While obviously more trouble than opening a jar, the sauces in this test are nearly as quick and easy to make from scratch — and you’re almost guaranteed to end up with a tastier dinner. Here are some tips from our home economist (the quantities give you enough to serve four).


  • Pasta of your choice
  • 2 tablespoons olive oil
  • 2 cloves garlic (peeled and chopped finely)
  • 1 chilli, finely chopped (optional)
  • 2 x 440 g tins crushed tomatoes
  • Fresh basil or oregano (dried herbs are also OK)
  • Ground black pepper and salt to taste (if you use it)

While the pasta’s cooking, fry the garlic and chilli gently in the oil, add the tinned tomatoes, heat until boiling and add the herbs. You can serve it straightaway but if you let it cook for 10–15 minutes longer you’ll get a richer sauce (start cooking the pasta later).

See our article on Tomatoes for information on their health benefits.


  • 250 g fettucine
  • 4 rashers bacon or pancetta (remove rind and slice into thin strips)
  • ½ cup cream
  • Pinch paprika
  • 1 egg yolk
  • 1 whole egg
  • 60 g grated parmesan cheese
  • Ground black pepper

While the fettucine’s cooking, fry the bacon until crisp. Add the cream and paprika, heat gently for one minute, then remove from the heat.
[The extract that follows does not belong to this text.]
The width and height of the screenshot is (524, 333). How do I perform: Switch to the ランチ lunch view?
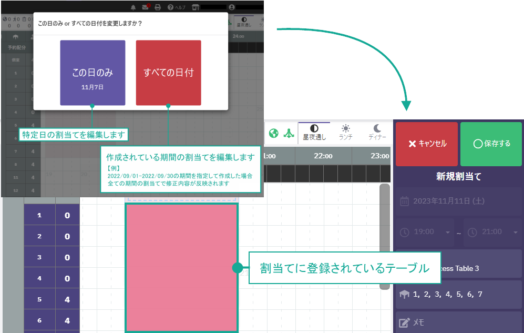[x=346, y=133]
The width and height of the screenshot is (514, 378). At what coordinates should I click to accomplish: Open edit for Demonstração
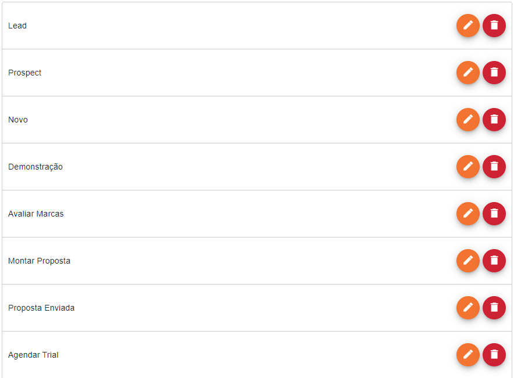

Add the cooked pasta, combined egg yolk and whole egg, and half the cheese. Stir the sauce through the pasta and season with pepper. Serve with the remaining parmesan cheese to sprinkle.


  • Pasta of your choice
  • 1 cup fresh basil leaves
  • 1 tablespoon lemon juice
  • 2 tablespoons extra-virgin olive oil
  • 2 cloves garlic
  • 1/4 cup toasted pinenuts
  • Ground black pepper

Using a blender or food processor, combine fresh basil, pinenuts, garlic and lemon juice, gradually adding olive oil to get a smooth consistency.